Segment Start: Exercise material
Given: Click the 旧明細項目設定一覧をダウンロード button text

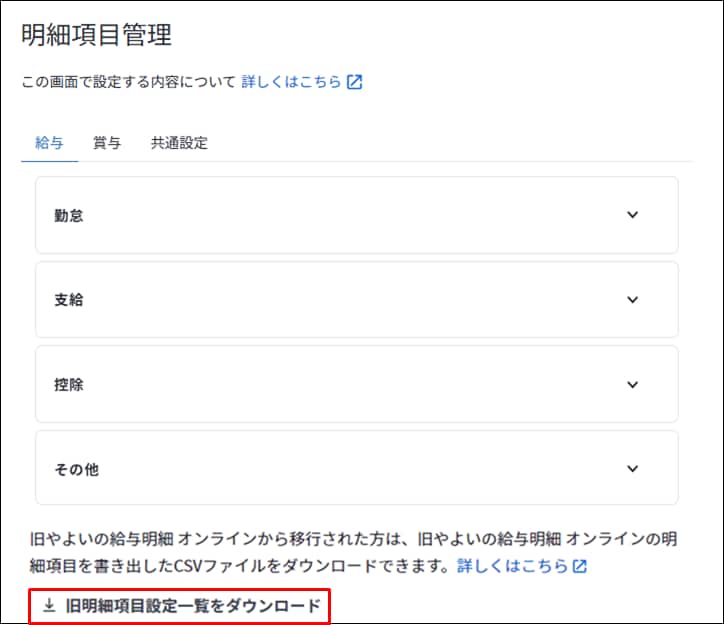Looking at the screenshot, I should 193,605.
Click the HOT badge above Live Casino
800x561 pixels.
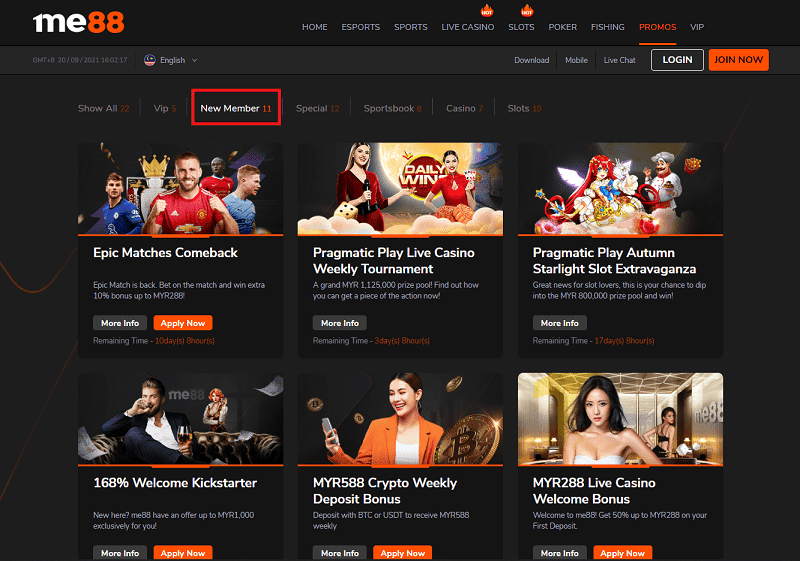click(x=487, y=11)
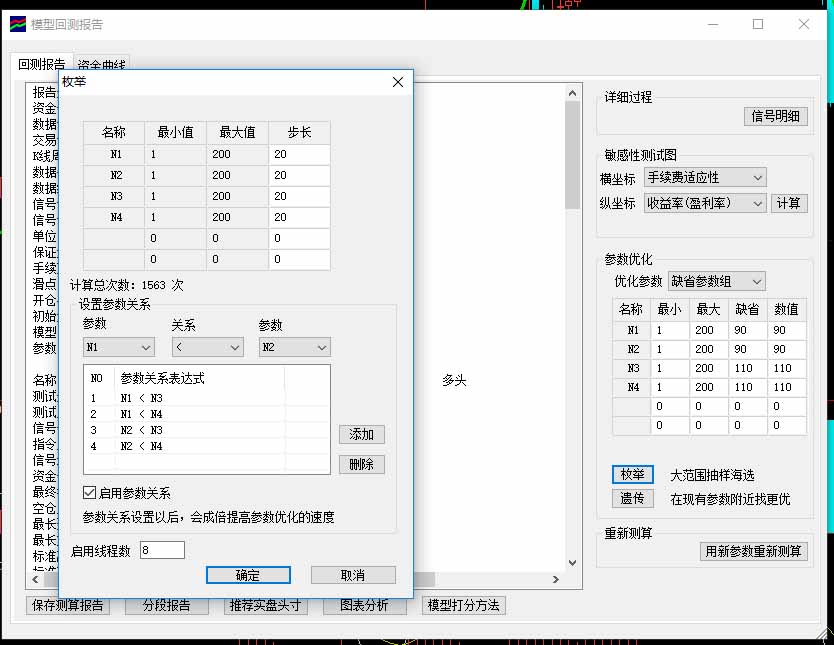Confirm the dialog with 确定
Image resolution: width=834 pixels, height=645 pixels.
[x=248, y=575]
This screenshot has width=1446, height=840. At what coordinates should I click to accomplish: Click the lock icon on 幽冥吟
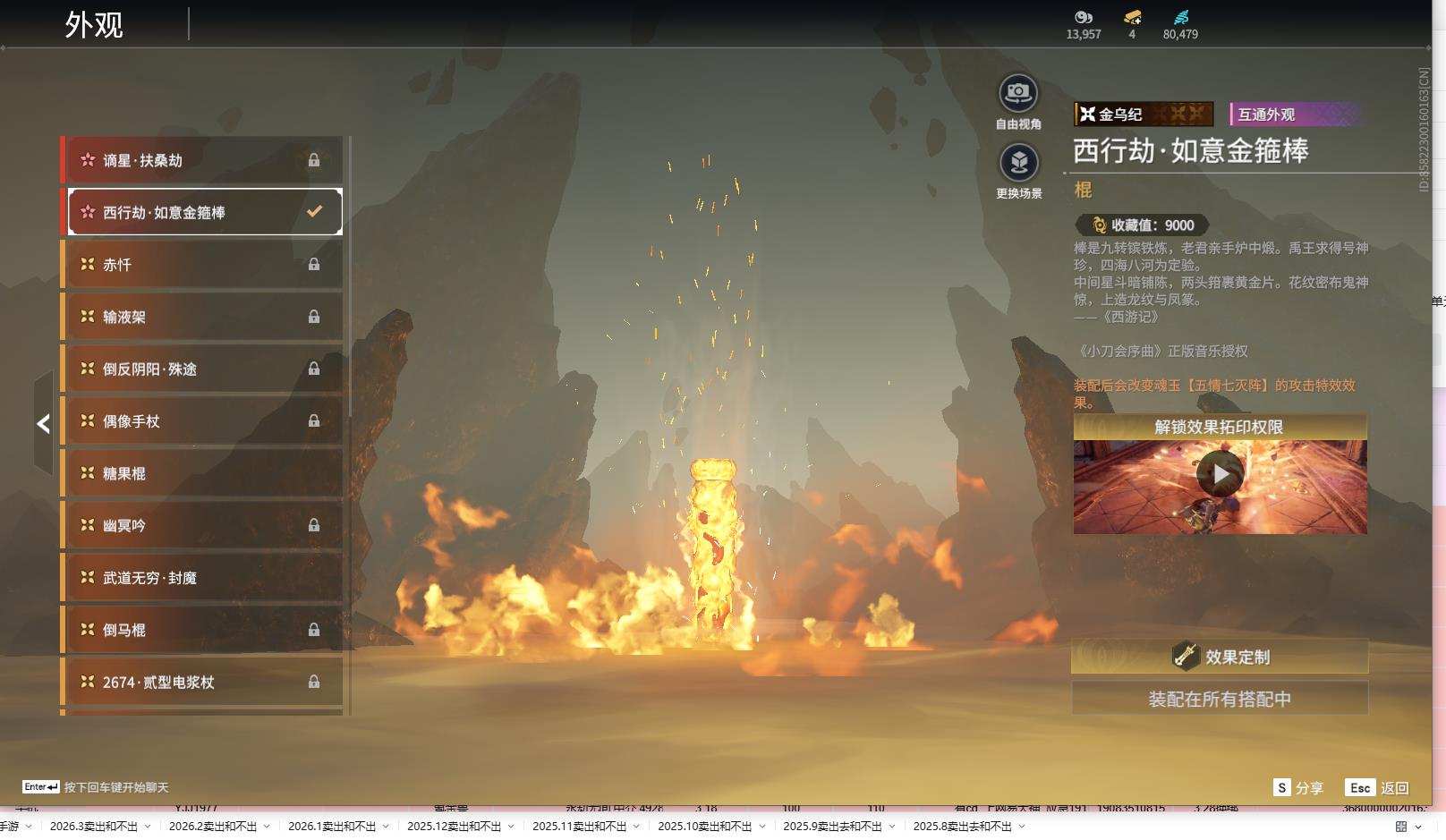[x=314, y=526]
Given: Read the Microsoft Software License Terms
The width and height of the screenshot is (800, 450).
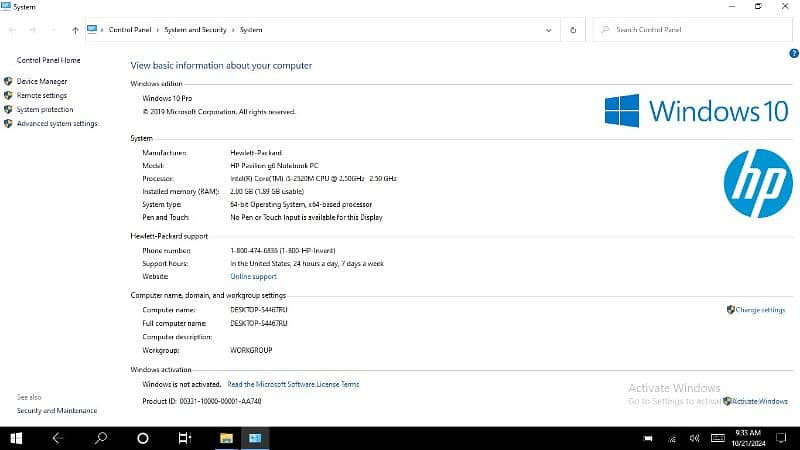Looking at the screenshot, I should coord(293,384).
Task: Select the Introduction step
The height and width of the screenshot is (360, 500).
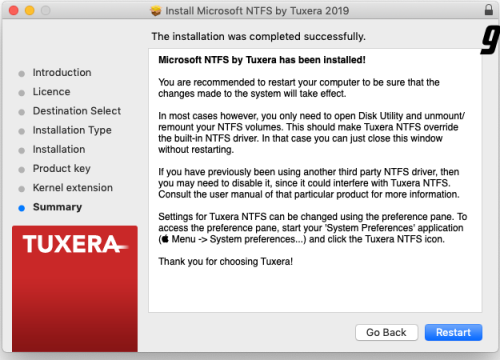Action: click(x=62, y=72)
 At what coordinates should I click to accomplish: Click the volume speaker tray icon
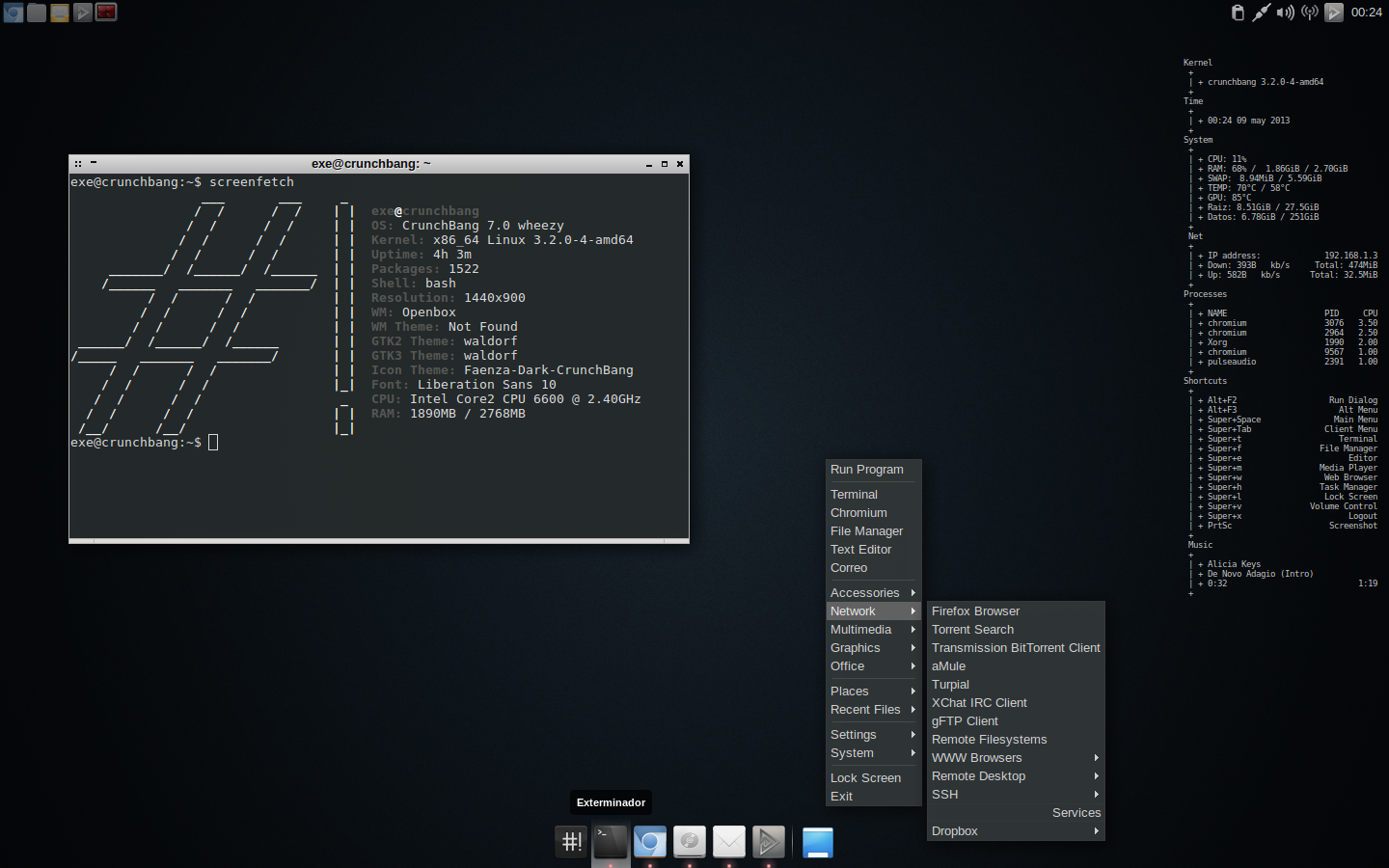point(1285,13)
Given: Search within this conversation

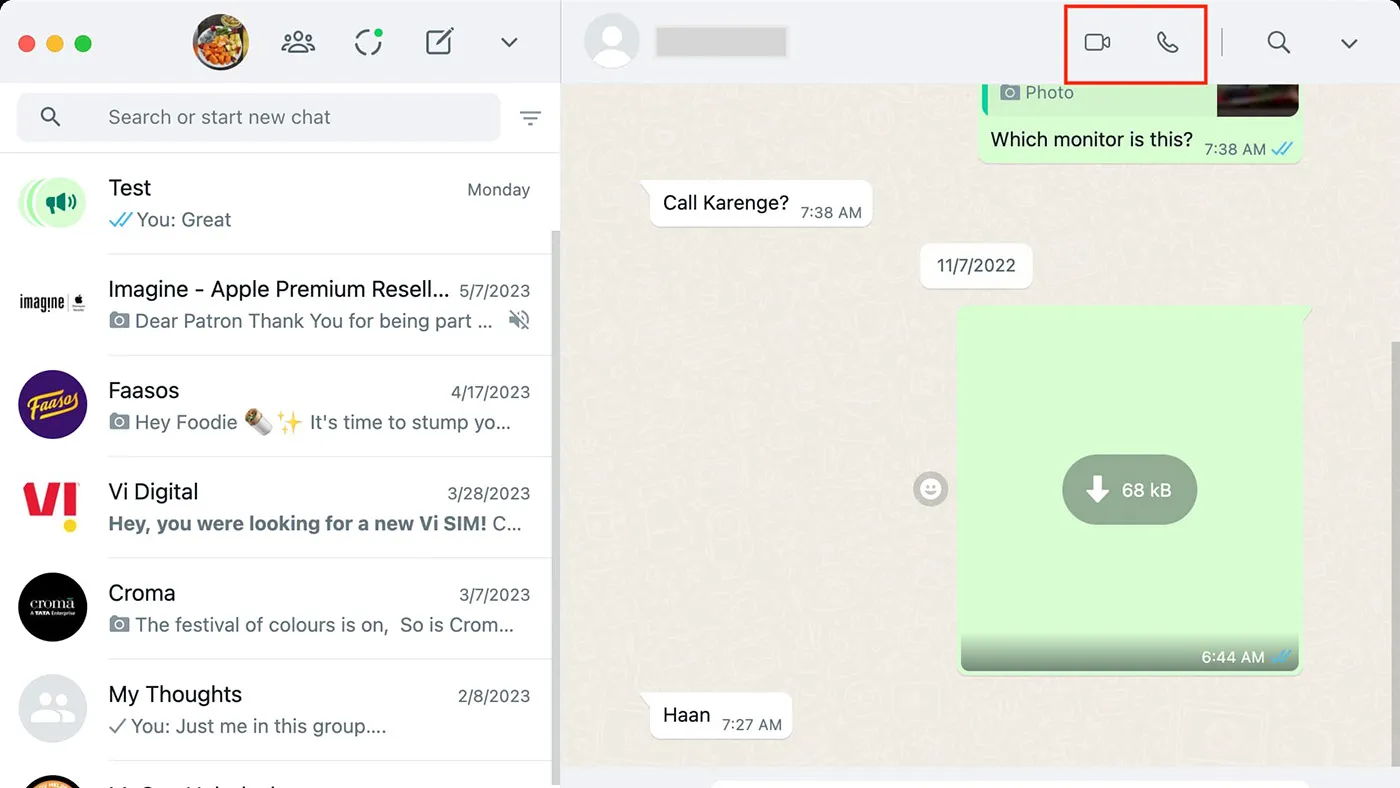Looking at the screenshot, I should (x=1278, y=43).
Segment End: Exercise material
- Task objective
What is needed is the data above, retyped exactly, with every picture left out.

- Exercise solution
Given: Click the 旧明細項目設定一覧をダウンロード button text

Looking at the screenshot, I should 193,605.
Click the HOT badge above Live Casino
800x561 pixels.
click(x=487, y=11)
Confirm the dialog with 确定
Image resolution: width=834 pixels, height=645 pixels.
[x=248, y=575]
This screenshot has width=1446, height=840. At what coordinates should I click to accomplish: Click the lock icon on 幽冥吟
[x=314, y=526]
Given: Read the Microsoft Software License Terms
The width and height of the screenshot is (800, 450).
Looking at the screenshot, I should coord(293,384).
Task: Select the Introduction step
The height and width of the screenshot is (360, 500).
Action: click(x=62, y=72)
 At what coordinates should I click to accomplish: Click the volume speaker tray icon
point(1285,13)
Given: Search within this conversation

Looking at the screenshot, I should (x=1278, y=43).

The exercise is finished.